- Items from a data source:
[Start of section]

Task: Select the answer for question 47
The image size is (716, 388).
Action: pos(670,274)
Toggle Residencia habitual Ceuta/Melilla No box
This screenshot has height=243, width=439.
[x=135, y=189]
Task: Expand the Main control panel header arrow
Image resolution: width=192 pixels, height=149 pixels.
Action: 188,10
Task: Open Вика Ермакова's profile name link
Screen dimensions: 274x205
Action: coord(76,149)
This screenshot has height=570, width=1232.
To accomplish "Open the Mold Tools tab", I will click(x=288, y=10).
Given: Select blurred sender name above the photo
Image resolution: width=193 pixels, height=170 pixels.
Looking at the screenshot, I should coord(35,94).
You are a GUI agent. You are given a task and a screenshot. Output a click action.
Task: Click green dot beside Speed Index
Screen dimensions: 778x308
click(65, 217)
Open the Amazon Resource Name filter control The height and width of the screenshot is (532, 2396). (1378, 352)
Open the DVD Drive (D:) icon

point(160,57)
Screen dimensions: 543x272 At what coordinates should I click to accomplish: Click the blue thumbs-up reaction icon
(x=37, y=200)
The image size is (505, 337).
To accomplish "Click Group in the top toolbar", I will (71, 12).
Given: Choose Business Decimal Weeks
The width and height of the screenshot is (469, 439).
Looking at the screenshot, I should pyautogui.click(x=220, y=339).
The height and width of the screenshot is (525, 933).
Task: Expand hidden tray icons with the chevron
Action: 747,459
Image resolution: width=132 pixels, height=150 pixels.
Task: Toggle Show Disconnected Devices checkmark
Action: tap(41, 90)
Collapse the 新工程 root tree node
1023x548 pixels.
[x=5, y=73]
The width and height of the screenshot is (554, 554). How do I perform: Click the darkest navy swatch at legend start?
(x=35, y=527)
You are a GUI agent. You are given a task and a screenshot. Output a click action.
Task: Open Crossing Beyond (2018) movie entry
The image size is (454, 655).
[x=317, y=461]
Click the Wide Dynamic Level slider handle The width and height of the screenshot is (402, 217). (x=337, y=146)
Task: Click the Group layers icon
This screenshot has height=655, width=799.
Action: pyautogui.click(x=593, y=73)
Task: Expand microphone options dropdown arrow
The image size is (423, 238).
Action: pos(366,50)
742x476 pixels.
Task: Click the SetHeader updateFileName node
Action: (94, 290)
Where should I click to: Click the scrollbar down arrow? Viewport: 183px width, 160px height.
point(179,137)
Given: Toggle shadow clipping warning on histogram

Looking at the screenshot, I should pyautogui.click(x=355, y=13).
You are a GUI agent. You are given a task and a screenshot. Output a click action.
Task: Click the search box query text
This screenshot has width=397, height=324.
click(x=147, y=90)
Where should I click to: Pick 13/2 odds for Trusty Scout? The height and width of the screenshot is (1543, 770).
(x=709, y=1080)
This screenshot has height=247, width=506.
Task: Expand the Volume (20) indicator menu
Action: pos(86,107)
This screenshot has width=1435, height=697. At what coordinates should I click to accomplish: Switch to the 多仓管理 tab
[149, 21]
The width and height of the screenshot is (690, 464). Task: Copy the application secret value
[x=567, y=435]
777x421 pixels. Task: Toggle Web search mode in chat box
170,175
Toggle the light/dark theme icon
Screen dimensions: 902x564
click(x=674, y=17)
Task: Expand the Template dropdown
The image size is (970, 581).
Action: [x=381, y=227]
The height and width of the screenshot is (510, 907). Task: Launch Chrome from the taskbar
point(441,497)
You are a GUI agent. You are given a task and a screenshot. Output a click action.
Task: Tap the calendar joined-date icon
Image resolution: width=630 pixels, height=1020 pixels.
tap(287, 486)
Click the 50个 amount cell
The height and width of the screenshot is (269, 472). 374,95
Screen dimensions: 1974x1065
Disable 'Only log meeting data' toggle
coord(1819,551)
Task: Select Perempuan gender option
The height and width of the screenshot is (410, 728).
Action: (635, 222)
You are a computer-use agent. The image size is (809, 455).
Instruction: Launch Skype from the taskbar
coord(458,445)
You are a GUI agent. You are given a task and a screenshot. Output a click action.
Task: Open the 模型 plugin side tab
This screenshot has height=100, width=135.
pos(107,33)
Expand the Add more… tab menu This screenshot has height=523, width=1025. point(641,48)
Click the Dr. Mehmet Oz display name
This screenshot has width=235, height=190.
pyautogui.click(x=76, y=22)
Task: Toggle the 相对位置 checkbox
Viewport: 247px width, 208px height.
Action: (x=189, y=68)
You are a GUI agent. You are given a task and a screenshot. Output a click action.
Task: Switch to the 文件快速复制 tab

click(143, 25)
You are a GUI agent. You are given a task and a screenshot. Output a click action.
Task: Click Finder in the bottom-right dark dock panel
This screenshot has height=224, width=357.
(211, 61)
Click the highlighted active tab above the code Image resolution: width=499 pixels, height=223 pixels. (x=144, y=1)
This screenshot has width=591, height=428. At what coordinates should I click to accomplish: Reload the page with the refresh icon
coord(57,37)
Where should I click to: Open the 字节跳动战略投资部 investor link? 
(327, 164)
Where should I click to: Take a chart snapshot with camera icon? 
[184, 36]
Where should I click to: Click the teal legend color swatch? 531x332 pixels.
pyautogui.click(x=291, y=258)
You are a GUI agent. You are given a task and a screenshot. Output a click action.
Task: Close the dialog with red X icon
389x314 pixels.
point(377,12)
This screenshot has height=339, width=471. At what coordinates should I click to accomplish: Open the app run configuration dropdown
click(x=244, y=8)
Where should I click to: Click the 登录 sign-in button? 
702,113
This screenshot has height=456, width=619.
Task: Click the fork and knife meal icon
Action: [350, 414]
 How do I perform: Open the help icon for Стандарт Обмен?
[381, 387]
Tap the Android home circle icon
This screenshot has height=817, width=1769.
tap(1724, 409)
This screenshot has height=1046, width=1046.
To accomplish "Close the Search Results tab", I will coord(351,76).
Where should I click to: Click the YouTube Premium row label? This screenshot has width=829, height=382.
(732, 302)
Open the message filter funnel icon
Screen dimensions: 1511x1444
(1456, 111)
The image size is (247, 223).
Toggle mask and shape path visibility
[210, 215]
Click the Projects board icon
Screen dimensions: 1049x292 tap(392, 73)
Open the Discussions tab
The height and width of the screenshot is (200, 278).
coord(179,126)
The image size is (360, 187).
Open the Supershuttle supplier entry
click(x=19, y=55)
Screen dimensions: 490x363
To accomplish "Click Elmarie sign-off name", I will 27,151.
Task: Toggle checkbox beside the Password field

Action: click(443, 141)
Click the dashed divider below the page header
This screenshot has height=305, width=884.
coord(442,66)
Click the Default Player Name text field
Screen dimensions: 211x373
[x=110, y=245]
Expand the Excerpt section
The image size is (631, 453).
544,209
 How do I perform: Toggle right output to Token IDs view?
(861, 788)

[End of section]

- WORK INSTRUCTION: Using the entries above, repeat only the lines from the one containing "This screenshot has height=100, width=135." through the one containing "Click the highlighted", end lines included.

- PROBLEM SOLUTION:
This screenshot has height=100, width=135.
pos(107,33)
Expand the Add more… tab menu This screenshot has height=523, width=1025. point(641,48)
Click the Dr. Mehmet Oz display name
This screenshot has width=235, height=190.
pyautogui.click(x=76, y=22)
Task: Toggle the 相对位置 checkbox
Viewport: 247px width, 208px height.
Action: (x=189, y=68)
You are a GUI agent. You are given a task and a screenshot. Output a click action.
Task: Switch to the 文件快速复制 tab

click(143, 25)
You are a GUI agent. You are given a task and a screenshot. Output a click action.
Task: Click Finder in the bottom-right dark dock panel
This screenshot has height=224, width=357.
(211, 61)
Click the highlighted active tab above the code Image resolution: width=499 pixels, height=223 pixels. (x=144, y=1)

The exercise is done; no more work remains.